PENELITIAN HERBAL

Rahasia di Balik Kecanduan Cabai

CNN Indonesia
Selasa, 02 Des 2014 13:46 WIB
Studi mengaitkan rasa pedas dengan kecenderungan orang menikmati perjudian, mengemudi mobil cepat, naik roller coaster, dan pengalaman berbasis sensasi lain.
Ilustrasi cabai. (ANTARA/ Dedhez Anggara)
Jakarta, CNN Indonesia -- Jika Anda tipe orang yang meminta tambahan wasabi untuk sushi, kemungkinan besar Anda adalah tipe pengambil risiko, berdasarkan penelitian yang dipresentasikan oleh Institute of Food Technologist Annual Meeting and Food Expo pada 2013.

Para peneliti menilai kepribadian 97 orang melalui kuesioner. Mereka diminta untuk menilai seberapa besar mereka menikmati makanan yang semakin pedas, setelah ditambahkan capcaisin, bahan yang bertanggungjawab atas rasa pedas pada cabai bubuk.

Mereka menemukan, orang-orang pencari sensasi, yang berarti terbuka pada risiko dan pengalaman baru, akan terus menikmati rasa pedas pada makanan mereka, meskipun intesitas rasa terbakar pada makanan tersebut terus meningkat.

ADVERTISEMENT

SCROLL TO CONTINUE WITH CONTENT

Sementara, mereka yang kurang mencintai risiko akan kian tidak suka dengan makanan pedas tersebut.

Studi sebelumnya bahkan mengaitkan rasa pedas dengan kecenderungan seseorang menikmati perjudian, mengemudi mobil dengan cepat, naik roller coaster, dan pengalaman berbasis sensasi lain. Orang-orang penyuka pedas menyukai risiko permainan tersebut, kata Nadia Byrnes, doktor sekaligus peneliti dari Universitas Negeri Pennsylvania.

Secara biologis, rempah-rempah menciptakan sensasi di mulut yang oleh otak manusia ditafsirkan sebagai pembakaran atau terbakar api.
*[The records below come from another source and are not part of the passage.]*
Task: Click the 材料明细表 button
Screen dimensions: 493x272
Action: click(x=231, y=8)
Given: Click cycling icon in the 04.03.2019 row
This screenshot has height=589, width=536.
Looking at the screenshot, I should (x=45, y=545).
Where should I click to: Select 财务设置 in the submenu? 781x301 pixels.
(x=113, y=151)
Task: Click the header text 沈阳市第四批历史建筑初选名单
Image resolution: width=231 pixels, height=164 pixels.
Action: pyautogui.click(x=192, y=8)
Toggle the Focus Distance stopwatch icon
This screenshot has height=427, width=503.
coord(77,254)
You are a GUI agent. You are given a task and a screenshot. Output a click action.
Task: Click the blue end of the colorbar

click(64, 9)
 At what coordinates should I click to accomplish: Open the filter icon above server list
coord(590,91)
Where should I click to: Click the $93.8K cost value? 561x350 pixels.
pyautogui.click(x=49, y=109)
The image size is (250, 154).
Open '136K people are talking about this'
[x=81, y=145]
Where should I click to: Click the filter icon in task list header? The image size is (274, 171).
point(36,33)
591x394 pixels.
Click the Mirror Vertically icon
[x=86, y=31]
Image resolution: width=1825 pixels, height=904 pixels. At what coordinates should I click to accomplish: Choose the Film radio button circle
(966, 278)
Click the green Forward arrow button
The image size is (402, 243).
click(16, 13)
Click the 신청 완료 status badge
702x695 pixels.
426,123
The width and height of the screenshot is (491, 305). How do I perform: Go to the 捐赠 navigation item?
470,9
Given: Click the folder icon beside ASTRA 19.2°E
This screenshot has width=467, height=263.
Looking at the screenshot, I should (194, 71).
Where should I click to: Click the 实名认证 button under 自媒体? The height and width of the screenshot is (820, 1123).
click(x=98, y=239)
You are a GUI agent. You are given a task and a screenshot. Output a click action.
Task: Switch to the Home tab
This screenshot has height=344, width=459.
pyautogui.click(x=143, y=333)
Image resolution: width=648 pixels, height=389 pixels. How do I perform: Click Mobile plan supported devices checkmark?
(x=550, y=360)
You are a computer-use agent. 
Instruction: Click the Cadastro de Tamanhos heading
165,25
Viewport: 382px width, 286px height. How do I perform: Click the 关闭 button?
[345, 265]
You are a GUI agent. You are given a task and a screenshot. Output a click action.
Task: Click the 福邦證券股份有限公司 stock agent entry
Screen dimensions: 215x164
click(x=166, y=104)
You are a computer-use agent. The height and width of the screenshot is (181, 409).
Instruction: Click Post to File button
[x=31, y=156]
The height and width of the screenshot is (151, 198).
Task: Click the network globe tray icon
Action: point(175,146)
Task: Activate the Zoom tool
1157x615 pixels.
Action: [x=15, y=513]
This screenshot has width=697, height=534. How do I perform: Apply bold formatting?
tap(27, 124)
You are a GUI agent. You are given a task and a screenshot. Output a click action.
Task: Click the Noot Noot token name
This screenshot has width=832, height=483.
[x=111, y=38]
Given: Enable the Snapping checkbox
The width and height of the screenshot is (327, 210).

Saat tubuh seseorang menyadari kehadiran bahaya nyata, dia mulai menafsirkan rasa tersebut sebagai sensasi yang mirip pada saat berjudi atau naik roller coaster.

Si penakluk bakteri

Cabai telah menaklukkan dunia. Polong dengan rasa tajam tersebut merupakan rempah-rempah yang paling banyak ditanam di seluruh dunia. Dilansir dari laman Newsweek,  profesi medis kian tertarik pada zat panas yang dikandung olehnya.  Penelitian terbaru cabai bahkan menawarkan cara menaklukkan kerusakan akibat usia tua.

Cabai adalah tanaman dari genus Capsicum anggota keluarga solanaceae, meliputi tomat, kentang, dan terong. Senyawa pada cabai menguarkan rasa pedas, dikenal sebagai capsaicin. Yakni lipid yang mengandung nitrogen, terkait prinsip aktif dalam vanili, dan memiliki efek panas yang sama pada reseptor rasa sakit kita.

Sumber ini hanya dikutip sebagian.